Either way, here is the percentage of time spent spinning when the scheduler period was set to 1 ms:

All functions spend a decent amount of time actually sleeping, even at lower sleep times. preciseSleep and robustSleep have very similar CPU usage, with preciseSleep having a slight edge. timerSleep clearly has the lowest CPU usage, usually around 2x lower than the other two.

And now let’s look at what happens with a 10ms scheduler period.

Both preciseSleep and robustSleep mostly just spin, even for higher sleep times. robustSleep is especially bad here, because it’s still trying to be perfectly precise, and it’s not safe to sleep at all for any time less than 20ms. timerSleep on the other hand, has basically the exact same power usage curve that it had with a 1ms scheduler period in the previous graph. It even manages to sleep 50% of the time for sleeps of only 1ms.

So the high resolution timer is really good even when the scheduler period is low, but it completely destroys the other sleep methods when the scheduler period is high.

You can download my testing code and raw data here.

Conclusion#

If you can afford to target only more recent versions of Windows 10, you should probably use the new high resolution timer for sleeping in your main loop. It’s very precise, and extremely power efficient. You could also try to avoid using timeBeginPeriod to set the scheduler period, or at the very least try to not lower it beyond 8ms.
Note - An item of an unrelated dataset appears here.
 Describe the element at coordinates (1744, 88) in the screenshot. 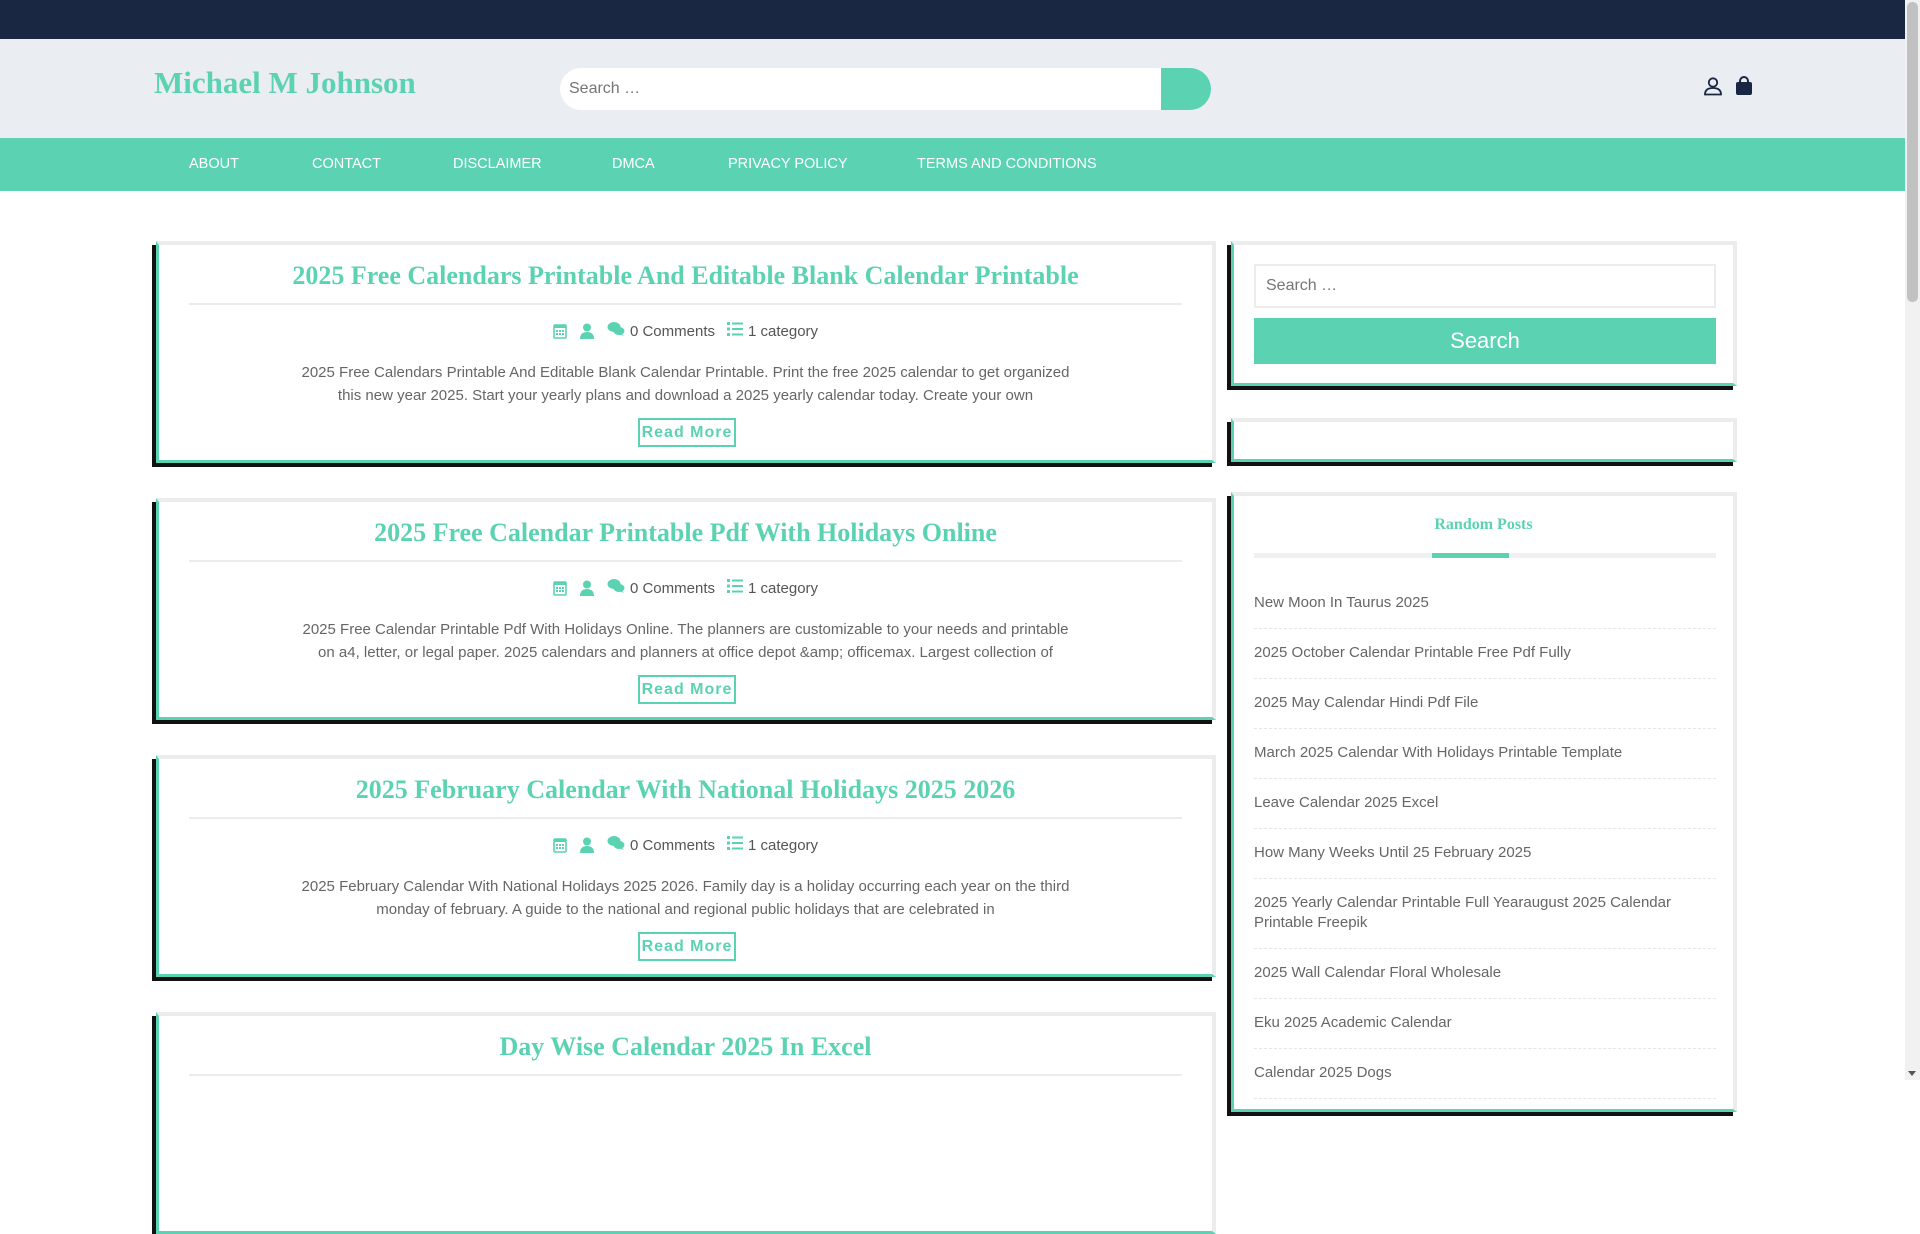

The people working on Chrome found that this greatly improves power usage, and anyone running your software will be grateful for the reduced heat and fan noise.

If you want the most robust, precise sleeping method possible, or if you still want to support older versions of Windows, or you just want to keep things simple, then use the robustSleep function along with timeBeginPeriod(1). I don’t think anything better than that is possible.

It is also possible to combine the two approaches and get the best of both worlds. First try to create a high resolution timer with the new flag, and if that fails you know it’s not supported by the runtime, and you can fall back to robustSleep. I have a copy-pastable snippet of code on github that does exactly this.